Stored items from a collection
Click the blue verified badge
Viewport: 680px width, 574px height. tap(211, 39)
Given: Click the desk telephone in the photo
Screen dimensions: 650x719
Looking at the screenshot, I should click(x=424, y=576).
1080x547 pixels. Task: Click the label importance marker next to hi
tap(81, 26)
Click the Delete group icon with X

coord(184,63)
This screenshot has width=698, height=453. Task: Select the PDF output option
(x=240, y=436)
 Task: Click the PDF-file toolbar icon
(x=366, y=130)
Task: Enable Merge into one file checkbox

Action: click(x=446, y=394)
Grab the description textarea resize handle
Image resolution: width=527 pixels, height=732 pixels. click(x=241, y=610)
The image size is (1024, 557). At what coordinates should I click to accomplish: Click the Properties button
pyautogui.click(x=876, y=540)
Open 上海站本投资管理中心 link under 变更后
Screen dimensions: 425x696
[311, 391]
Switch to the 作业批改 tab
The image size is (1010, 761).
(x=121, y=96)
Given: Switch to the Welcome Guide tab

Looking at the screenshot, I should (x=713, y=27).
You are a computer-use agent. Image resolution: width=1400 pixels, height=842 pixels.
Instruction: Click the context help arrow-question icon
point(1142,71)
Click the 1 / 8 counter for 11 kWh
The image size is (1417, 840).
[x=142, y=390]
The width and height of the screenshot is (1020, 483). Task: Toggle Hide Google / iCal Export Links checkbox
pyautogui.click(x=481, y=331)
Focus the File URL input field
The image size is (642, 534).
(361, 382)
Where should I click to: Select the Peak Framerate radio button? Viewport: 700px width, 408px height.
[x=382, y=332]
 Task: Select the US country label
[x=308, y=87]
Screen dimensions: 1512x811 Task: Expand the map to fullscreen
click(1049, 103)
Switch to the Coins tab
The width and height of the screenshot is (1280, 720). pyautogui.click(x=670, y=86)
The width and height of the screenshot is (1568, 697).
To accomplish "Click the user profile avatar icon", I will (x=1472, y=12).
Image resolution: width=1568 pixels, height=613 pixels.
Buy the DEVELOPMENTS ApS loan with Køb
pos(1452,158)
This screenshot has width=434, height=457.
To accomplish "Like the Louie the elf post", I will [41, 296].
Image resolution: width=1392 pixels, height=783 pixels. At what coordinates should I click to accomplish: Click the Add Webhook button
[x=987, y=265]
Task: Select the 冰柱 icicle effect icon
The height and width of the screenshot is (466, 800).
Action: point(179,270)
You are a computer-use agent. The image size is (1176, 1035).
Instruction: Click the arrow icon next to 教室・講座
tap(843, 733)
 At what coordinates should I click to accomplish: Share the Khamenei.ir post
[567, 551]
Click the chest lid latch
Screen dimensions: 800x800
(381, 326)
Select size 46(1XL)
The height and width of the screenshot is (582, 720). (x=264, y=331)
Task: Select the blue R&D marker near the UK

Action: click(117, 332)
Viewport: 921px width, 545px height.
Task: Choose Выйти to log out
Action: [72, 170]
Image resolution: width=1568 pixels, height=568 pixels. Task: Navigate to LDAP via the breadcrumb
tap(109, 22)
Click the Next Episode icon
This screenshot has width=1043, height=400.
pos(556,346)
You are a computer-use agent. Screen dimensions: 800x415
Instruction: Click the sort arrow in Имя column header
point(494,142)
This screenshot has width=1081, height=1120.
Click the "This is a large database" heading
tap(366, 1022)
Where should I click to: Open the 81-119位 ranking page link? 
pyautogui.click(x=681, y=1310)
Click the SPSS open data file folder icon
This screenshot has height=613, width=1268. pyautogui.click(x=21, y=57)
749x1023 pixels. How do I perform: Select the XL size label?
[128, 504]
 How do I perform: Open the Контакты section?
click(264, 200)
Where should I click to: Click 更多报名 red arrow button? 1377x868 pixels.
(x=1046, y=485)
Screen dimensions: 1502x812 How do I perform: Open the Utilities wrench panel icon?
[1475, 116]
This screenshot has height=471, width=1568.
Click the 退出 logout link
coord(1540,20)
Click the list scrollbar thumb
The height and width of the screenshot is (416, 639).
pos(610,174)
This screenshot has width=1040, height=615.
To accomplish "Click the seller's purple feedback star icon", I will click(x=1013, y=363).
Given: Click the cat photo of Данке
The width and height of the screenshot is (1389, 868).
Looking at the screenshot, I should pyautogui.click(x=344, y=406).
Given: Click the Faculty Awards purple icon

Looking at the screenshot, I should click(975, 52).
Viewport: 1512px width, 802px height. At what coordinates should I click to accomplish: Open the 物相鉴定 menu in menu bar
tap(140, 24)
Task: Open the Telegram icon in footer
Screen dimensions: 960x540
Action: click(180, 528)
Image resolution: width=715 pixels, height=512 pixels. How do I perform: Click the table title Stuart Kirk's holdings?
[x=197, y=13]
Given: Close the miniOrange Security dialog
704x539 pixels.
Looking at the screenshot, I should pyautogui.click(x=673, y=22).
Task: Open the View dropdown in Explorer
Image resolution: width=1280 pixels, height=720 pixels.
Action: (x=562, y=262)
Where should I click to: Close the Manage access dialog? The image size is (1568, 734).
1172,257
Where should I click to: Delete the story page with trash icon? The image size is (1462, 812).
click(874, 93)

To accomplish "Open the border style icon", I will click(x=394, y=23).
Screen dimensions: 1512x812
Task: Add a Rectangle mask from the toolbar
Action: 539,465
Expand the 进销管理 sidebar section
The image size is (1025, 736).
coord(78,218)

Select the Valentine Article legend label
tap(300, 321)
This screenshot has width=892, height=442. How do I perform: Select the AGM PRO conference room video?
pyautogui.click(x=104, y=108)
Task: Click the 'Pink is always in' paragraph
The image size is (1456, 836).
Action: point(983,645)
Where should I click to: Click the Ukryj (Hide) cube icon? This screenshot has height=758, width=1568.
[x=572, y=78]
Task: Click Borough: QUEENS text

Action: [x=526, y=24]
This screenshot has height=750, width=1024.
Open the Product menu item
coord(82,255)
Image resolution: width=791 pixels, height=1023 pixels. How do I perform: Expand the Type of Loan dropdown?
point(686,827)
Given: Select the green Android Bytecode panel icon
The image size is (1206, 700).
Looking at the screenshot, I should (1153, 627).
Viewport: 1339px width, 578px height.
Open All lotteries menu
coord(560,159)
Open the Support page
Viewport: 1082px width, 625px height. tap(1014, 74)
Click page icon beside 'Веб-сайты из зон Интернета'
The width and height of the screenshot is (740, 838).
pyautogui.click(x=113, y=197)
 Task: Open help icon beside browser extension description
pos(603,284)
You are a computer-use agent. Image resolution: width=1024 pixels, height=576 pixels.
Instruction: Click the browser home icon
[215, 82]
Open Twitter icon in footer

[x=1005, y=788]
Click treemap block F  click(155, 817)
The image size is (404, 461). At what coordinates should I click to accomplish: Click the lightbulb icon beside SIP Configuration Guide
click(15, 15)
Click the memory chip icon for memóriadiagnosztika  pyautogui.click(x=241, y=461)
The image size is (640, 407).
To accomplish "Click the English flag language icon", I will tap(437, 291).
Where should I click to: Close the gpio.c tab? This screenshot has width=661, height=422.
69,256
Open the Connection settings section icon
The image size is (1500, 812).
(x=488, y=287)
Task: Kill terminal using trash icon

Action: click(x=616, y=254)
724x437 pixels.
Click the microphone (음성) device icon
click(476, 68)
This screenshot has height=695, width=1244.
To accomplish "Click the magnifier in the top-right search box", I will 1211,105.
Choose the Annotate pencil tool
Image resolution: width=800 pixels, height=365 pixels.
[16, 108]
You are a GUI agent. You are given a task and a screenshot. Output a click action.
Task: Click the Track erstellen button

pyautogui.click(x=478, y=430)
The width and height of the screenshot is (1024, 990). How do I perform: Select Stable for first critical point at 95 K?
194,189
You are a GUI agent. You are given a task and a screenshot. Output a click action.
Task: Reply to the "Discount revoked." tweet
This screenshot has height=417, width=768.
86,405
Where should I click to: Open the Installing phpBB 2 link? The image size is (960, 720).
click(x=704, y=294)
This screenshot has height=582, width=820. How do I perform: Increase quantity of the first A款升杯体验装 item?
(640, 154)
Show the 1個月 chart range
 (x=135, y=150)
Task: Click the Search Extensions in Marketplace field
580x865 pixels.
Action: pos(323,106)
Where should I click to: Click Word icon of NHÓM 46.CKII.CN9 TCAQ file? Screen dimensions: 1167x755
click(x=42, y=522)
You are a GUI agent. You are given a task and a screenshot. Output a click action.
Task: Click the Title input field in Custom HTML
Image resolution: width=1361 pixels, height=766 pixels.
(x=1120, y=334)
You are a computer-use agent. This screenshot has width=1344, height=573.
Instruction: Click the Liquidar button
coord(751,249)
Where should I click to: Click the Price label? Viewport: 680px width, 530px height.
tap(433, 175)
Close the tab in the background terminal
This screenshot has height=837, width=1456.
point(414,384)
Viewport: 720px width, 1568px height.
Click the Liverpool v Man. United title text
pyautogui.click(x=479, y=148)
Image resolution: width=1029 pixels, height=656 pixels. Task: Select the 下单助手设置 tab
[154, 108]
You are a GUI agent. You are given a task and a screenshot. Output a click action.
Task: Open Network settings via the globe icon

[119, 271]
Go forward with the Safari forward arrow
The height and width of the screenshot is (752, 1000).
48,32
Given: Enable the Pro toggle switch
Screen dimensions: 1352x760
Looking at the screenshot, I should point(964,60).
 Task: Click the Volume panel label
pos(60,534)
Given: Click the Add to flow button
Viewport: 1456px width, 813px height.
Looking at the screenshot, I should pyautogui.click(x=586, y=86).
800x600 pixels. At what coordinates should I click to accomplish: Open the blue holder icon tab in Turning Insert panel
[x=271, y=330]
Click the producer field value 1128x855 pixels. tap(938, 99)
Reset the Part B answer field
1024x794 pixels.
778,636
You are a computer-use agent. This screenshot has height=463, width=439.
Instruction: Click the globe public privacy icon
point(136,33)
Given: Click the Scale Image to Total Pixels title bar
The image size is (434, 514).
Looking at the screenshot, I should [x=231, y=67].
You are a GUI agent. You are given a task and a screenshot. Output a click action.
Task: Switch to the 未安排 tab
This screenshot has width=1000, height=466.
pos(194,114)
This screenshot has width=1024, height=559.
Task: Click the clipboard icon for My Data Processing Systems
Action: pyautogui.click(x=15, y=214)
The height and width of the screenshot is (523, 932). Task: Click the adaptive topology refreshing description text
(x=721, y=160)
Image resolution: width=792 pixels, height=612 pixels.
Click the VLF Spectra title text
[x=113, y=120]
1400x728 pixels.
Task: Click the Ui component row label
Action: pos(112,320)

**Your instructions**:
Output nothing but the lines from the one that contains "Image resolution: width=792" through the final line of the entries above, exactly as they appear.

**Task response**:
Image resolution: width=792 pixels, height=612 pixels.
Click the VLF Spectra title text
[x=113, y=120]
1400x728 pixels.
Task: Click the Ui component row label
Action: pos(112,320)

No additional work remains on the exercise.